Après la débâcle du règlement de police sur la prostitution qui avait été recalé par le Conseil d’État en mai dernier, Saint-Josse mise donc sur une nouvelle stratégie pour circonscrire la prostitution en vitrine. Pour démarcher les propriétaires, les autorités locales s’appuient sur le futur contrat de revitalisation urbaine du Quartier Nord qui figure parmi les cinq premières zones à bénéficier de ce programme régional. Une démarche qui peut sembler précipitée puisque les projets et les crédits budgétaires n’ont pas encore été validés par le gouvernement bruxellois.

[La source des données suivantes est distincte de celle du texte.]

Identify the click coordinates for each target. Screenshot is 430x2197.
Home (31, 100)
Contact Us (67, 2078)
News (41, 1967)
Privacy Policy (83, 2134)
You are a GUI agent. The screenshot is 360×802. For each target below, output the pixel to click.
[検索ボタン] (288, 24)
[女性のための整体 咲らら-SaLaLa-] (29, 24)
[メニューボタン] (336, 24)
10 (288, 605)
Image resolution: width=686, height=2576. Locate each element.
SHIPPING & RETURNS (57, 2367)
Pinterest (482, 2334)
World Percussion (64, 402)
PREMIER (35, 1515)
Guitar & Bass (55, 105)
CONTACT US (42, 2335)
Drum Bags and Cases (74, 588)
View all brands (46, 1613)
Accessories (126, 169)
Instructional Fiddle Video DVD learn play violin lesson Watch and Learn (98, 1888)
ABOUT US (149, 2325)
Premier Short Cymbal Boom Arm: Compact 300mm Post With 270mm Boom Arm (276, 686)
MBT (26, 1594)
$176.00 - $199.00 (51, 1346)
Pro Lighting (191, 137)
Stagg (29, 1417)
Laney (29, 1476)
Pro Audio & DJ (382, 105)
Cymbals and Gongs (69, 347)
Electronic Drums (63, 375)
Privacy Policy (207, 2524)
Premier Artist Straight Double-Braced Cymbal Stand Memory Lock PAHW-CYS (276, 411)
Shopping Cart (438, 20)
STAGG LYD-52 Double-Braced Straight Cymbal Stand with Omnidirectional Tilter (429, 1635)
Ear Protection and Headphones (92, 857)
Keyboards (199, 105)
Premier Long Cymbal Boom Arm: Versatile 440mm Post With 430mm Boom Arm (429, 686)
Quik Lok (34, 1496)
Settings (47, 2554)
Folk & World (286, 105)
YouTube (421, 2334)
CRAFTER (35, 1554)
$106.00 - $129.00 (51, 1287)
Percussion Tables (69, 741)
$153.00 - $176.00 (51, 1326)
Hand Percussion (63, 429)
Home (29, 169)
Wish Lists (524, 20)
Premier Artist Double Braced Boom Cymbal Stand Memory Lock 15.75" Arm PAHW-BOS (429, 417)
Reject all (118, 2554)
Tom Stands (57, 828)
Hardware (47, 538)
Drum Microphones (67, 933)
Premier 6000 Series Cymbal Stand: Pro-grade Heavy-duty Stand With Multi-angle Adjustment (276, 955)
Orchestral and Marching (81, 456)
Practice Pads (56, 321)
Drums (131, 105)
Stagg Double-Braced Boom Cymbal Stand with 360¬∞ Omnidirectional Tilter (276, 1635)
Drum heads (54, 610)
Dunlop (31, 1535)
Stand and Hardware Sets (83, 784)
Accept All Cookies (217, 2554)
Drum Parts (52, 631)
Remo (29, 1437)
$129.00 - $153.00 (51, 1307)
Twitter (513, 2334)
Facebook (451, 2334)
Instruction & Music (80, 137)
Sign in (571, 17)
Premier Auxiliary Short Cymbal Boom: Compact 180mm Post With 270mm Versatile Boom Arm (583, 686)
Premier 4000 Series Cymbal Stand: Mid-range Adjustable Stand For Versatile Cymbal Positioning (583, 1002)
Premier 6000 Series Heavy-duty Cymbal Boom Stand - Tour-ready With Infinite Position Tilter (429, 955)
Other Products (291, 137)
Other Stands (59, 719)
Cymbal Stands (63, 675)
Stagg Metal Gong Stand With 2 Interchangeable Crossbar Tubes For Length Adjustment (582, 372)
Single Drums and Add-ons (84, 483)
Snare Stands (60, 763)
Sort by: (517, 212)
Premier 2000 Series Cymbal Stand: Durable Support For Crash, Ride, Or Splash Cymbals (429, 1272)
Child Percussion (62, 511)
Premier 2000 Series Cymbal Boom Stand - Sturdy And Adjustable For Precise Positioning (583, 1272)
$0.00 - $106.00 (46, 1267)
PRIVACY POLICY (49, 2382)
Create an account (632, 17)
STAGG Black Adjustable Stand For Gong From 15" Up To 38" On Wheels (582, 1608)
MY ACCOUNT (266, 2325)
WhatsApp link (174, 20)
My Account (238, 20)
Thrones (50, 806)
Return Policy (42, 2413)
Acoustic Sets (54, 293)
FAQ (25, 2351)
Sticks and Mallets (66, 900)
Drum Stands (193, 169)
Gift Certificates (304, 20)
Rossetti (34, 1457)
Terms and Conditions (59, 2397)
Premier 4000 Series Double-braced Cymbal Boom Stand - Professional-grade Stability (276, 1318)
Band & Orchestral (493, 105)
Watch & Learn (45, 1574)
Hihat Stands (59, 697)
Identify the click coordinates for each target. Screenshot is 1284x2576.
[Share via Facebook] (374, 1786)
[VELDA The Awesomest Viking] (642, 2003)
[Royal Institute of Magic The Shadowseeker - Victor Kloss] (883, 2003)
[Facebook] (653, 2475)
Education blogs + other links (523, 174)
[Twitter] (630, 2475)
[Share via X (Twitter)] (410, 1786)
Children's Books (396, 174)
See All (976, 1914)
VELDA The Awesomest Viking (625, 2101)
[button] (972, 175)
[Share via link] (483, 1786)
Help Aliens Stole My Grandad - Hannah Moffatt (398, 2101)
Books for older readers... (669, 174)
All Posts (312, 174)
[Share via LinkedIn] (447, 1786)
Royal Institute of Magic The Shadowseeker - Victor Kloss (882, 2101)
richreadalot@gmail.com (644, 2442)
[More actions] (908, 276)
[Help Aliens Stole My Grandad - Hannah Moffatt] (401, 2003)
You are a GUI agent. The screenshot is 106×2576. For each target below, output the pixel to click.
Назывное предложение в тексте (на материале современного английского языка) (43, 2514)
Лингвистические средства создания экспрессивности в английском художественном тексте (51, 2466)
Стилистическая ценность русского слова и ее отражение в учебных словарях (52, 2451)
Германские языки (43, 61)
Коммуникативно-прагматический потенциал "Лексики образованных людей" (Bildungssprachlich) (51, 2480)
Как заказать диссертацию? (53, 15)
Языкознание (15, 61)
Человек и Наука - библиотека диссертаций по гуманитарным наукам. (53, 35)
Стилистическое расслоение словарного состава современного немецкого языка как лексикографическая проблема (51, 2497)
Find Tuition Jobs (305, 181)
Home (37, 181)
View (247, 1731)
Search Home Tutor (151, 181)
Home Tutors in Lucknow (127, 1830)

"Nous sommes heureux d’avoir décroché le contrat de quartier et nous espérons obtenir des budgets pour le rachat de biens. Certains biens pourraient aussi être acquis sur fonds propres. Les biens qui ont été identifiés sont ceux qui représentent un intérêt en termes de création de logements et d’équipements publics. Pour le moment, on tâte le terrain et on signale simplement aux propriétaires que leur bien peut intéresser la commune", commente le cabinet d’Emir Kir.

L’idée d’un Pink Square refait surface. "Nous voulons rendre à ce quartier sa fonction première : du logement de qualité pour les familles. Nous ne voulons pas abolir la prostitution mais la contenir. Il y a toujours une volonté de regrouper toutes les carrées dans un intérieur d’îlot sécurisé mais cela demande des moyens", poursuit le cabinet du bourgmestre qui rappelle que, dans cette optique, certains numéros de la rue de la Rivière ne pourront plus proposer de carrées à partir de juin 2019.

Du côté de l’association Utsopi qui défend les droits des travailleurs du sexe, on regrette l’absence de dialogue. "Visiblement, ce courrier n’a été envoyé qu’aux propriétaires de carrées, ce qui confirme la spéculation immobilière dénoncée par Utsopi il y a plusieurs mois. Il n’y a eu aucune concertation depuis l’annulation du règlement. Une fois de plus, Saint-Josse fait la chasse aux putes", déplore Maxime Maes.

Des soupçons de spéculation immobilière aussi émis par le conseiller communal d’opposition Thierry Balsat (GIC). "La commune tente une OPA sur le Quartier Nord ! J’ai déjà eu vent de deux offres mais avec des prix indécemment bas. C’est vrai que certains propriétaires sont demandeurs de vendre leur bien, mais pas à n’importe quel prix…"

Frederic Roeken (Groen) Conseiller communal d’opposition

"En théorie, Ecolo-Groen n’est pas opposé au rachat des carrées de prostitution par la commune. Mais je m’étonne qu’il n’y ait pas de débat à ce sujet et de stratégie claire concernant les biens immobiliers que la commune veut racheter et avec quelle finalité. Va-t-on ressortir l’idée d’un Pink Square? Que va-t-il se passer pour les prostituées qui se retrouveront sans carrée ? Tout cela mérite un débat avec la commune de Schaerbeek. Nous sommes de nouveau partis pour un projet en stoemelings alors qu’il faut un projet structuré et concerté pour éviter de recommencer les mêmes erreurs du passé."